**** INPUT FOR THIS TASK
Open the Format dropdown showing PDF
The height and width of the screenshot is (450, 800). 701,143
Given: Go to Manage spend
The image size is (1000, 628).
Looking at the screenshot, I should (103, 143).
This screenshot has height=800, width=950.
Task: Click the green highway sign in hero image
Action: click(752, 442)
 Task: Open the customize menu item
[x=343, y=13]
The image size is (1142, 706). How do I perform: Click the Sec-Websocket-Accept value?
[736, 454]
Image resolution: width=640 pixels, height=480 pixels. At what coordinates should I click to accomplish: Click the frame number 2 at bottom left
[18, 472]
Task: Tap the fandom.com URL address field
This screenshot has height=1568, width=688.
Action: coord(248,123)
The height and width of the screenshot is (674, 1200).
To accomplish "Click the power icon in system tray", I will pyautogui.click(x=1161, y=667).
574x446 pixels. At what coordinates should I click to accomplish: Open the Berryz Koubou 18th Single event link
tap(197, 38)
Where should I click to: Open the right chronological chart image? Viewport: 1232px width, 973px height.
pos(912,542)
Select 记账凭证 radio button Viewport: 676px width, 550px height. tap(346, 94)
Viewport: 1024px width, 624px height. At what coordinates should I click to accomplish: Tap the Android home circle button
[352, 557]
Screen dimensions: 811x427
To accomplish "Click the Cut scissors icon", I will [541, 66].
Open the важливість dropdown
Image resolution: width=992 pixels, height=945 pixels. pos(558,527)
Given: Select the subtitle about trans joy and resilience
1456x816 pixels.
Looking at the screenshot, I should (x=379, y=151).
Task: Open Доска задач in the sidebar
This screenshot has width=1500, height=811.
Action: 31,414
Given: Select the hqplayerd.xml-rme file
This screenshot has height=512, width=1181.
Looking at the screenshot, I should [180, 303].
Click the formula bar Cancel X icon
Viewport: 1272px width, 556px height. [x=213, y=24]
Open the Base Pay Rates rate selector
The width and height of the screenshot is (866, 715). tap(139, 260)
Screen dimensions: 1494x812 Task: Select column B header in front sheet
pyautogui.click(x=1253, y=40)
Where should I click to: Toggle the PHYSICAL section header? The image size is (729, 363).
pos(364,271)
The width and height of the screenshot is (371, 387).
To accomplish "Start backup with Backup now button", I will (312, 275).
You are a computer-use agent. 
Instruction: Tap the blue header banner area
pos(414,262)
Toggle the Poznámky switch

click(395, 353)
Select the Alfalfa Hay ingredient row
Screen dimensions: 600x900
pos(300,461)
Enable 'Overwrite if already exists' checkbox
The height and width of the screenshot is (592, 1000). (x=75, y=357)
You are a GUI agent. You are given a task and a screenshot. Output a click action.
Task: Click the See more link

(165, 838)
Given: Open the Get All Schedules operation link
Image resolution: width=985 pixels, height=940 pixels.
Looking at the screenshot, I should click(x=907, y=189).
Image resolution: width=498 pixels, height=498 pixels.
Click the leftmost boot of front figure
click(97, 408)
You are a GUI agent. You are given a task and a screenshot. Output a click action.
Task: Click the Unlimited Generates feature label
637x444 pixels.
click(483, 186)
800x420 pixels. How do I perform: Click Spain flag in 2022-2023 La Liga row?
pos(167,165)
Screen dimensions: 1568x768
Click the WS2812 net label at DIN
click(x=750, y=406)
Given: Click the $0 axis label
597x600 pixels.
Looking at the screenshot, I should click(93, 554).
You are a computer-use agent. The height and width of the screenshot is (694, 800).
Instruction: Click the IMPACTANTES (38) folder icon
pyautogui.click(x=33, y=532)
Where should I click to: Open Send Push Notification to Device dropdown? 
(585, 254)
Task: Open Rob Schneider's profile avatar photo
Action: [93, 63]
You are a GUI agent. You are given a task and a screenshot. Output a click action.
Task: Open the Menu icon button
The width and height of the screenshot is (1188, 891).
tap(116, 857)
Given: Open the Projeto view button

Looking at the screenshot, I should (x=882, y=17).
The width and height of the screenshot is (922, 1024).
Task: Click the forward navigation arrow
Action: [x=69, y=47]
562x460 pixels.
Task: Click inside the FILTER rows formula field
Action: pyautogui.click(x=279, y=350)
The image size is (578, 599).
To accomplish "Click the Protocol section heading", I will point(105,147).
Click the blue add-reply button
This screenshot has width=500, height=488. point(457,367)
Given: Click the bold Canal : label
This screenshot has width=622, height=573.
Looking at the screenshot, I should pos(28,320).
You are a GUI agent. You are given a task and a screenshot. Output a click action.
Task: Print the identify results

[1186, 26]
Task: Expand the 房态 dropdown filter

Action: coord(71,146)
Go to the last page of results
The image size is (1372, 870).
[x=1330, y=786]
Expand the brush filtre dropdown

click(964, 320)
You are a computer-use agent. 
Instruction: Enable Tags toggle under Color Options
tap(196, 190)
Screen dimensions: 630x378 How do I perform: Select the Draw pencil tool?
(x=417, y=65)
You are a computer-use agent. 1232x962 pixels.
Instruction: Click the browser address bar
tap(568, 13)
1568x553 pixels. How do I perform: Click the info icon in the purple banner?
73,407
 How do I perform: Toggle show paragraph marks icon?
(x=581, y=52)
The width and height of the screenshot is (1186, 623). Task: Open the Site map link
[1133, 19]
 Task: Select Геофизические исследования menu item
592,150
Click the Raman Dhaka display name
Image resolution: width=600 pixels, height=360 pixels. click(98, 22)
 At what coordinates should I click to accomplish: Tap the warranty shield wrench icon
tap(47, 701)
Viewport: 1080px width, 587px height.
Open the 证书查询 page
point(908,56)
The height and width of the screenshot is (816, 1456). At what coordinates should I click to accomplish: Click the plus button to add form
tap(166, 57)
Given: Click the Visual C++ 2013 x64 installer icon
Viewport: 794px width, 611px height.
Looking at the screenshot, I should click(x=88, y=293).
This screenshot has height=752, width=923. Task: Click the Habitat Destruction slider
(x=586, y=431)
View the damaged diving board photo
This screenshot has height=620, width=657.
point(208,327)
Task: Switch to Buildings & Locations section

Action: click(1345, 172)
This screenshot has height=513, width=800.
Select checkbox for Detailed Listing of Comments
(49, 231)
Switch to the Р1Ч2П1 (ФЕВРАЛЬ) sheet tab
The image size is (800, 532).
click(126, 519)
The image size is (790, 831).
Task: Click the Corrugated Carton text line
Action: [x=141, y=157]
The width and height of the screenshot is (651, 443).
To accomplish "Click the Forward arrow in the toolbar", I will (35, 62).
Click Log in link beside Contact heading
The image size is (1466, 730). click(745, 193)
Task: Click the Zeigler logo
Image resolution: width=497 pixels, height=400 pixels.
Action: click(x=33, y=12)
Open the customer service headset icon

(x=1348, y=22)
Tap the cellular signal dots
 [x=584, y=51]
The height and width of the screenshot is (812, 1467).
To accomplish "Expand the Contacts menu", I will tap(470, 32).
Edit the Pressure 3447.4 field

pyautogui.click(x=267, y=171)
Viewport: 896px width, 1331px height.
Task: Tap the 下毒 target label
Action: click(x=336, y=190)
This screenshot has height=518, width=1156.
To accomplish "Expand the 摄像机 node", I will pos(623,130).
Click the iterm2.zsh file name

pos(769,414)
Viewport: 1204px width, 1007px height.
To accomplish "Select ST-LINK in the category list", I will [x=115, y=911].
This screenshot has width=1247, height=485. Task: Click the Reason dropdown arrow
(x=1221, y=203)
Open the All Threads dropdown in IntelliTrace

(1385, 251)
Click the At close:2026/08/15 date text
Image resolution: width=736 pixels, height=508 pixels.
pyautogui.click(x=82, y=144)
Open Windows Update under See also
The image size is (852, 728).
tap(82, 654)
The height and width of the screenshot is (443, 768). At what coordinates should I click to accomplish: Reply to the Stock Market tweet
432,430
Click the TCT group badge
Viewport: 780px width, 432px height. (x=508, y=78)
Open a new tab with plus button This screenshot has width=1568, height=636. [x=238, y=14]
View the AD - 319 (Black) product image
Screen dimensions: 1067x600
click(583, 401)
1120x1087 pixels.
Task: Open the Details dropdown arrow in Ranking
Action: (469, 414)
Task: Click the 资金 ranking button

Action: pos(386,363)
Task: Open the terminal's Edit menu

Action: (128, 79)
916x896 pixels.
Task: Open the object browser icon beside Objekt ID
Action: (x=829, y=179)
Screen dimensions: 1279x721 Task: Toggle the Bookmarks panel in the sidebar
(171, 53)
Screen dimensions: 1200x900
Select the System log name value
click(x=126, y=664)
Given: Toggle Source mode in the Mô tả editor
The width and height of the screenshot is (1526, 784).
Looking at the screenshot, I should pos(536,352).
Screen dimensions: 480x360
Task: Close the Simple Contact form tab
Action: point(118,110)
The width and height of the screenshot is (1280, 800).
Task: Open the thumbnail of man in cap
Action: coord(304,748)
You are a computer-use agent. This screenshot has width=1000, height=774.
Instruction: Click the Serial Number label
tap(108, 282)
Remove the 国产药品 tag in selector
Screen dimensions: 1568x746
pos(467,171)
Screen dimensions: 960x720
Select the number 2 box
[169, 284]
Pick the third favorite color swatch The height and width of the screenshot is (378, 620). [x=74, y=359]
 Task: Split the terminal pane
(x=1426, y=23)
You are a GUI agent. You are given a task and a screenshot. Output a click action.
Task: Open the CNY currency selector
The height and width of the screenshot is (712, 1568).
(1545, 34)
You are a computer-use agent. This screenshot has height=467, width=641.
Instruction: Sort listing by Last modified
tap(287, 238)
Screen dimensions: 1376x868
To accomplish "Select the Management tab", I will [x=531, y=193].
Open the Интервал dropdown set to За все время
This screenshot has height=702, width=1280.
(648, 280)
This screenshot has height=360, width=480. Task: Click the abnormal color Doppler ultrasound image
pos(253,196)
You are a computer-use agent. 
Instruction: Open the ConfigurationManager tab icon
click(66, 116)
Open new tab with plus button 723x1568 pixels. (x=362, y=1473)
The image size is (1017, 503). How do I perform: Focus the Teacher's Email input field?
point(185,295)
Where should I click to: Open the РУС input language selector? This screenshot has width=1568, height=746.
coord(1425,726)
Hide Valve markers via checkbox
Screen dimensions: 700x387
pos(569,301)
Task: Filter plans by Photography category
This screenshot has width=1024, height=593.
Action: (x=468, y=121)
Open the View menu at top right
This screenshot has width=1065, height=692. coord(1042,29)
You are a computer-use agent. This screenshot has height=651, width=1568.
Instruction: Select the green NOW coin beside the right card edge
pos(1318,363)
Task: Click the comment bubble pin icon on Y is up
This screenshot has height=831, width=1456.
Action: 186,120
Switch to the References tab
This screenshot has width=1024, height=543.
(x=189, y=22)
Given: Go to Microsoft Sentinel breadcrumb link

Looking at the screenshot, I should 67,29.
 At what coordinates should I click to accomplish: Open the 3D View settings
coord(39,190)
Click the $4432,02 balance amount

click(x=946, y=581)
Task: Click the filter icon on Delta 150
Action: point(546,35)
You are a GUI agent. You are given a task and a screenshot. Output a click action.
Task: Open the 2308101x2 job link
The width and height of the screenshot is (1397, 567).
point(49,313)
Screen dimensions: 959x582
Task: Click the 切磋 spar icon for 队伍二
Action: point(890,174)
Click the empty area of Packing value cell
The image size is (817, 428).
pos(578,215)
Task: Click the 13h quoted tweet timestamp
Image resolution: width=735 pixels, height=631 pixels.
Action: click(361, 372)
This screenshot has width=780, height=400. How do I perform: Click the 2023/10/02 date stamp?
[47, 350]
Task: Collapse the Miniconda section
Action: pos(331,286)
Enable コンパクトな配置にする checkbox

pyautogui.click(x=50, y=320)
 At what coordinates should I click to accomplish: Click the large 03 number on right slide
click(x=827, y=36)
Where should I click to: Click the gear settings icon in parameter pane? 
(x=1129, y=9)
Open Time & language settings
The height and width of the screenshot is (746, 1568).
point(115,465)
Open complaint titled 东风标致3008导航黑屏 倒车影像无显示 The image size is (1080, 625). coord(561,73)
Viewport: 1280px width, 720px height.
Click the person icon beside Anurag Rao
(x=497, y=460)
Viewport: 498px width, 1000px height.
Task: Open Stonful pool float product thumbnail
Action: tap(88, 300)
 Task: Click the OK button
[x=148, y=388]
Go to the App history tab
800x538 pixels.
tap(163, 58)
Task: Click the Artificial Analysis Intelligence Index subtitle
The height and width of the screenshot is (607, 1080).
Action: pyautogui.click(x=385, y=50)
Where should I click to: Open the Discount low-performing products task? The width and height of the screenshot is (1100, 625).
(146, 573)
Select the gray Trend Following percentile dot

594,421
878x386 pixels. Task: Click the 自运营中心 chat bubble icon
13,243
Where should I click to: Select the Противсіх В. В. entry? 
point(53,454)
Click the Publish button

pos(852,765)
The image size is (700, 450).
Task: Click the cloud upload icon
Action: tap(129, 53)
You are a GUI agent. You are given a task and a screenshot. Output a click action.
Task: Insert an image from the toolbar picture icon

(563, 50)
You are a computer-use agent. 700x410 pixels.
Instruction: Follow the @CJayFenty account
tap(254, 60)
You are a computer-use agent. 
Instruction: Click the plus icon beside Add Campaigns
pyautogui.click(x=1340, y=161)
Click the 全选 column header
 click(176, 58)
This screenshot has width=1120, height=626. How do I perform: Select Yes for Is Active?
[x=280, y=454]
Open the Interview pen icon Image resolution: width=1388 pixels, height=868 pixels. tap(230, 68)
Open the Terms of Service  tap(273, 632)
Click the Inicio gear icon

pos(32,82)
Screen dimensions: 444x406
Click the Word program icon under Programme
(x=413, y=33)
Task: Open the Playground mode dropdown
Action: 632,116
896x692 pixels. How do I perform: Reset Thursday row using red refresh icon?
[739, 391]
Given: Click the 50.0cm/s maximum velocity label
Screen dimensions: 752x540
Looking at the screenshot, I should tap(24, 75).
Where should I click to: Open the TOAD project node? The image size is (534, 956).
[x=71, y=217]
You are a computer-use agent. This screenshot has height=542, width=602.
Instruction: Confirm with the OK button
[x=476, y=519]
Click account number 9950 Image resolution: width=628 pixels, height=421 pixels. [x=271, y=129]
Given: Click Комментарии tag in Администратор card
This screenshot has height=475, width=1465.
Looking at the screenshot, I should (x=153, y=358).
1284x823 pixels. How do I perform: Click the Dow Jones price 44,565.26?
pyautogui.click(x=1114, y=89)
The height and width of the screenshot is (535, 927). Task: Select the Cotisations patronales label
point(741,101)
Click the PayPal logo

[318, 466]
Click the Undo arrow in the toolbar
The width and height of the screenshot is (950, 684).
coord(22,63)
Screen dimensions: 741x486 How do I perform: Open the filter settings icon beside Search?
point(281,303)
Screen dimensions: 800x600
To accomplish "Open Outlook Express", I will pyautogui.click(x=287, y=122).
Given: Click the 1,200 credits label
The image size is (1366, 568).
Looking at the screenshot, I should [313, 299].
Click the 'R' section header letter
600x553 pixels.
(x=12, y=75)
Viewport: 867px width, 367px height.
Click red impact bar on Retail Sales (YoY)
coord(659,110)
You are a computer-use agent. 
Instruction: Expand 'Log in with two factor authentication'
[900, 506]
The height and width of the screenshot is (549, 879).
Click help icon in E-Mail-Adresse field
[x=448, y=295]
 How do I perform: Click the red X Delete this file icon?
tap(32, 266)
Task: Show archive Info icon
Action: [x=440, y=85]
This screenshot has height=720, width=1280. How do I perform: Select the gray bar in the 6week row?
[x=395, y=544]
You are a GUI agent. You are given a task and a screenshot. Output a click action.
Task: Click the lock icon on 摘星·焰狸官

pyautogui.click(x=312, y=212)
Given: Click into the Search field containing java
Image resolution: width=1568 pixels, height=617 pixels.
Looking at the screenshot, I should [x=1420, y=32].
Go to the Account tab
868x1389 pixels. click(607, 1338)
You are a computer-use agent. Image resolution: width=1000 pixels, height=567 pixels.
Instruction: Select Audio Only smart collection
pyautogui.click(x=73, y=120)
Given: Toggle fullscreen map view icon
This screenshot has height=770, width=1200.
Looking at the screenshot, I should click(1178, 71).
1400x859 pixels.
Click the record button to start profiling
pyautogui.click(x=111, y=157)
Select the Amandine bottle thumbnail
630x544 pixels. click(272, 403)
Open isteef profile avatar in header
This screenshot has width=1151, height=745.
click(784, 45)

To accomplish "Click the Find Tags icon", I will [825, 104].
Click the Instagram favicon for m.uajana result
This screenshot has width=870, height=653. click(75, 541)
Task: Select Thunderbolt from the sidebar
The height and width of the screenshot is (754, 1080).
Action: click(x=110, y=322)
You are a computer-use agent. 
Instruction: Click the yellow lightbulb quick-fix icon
********
DIRECTIONS.
In the records above, find the line with "Task: Open the 2308101x2 job link"; write out exactly that line and each one after it, stopping after the line with "Viewport: 1280px width, 720px height.".

RESPONSE TO THE EXERCISE.
Task: Open the 2308101x2 job link
The width and height of the screenshot is (1397, 567).
point(49,313)
Screen dimensions: 959x582
Task: Click the 切磋 spar icon for 队伍二
Action: point(890,174)
Click the empty area of Packing value cell
The image size is (817, 428).
pos(578,215)
Task: Click the 13h quoted tweet timestamp
Image resolution: width=735 pixels, height=631 pixels.
Action: click(361, 372)
This screenshot has width=780, height=400. How do I perform: Click the 2023/10/02 date stamp?
[47, 350]
Task: Collapse the Miniconda section
Action: pos(331,286)
Enable コンパクトな配置にする checkbox

pyautogui.click(x=50, y=320)
 At what coordinates should I click to accomplish: Click the large 03 number on right slide
click(x=827, y=36)
Where should I click to: Click the gear settings icon in parameter pane? 
(x=1129, y=9)
Open Time & language settings
The height and width of the screenshot is (746, 1568).
point(115,465)
Open complaint titled 东风标致3008导航黑屏 倒车影像无显示 The image size is (1080, 625). coord(561,73)
Viewport: 1280px width, 720px height.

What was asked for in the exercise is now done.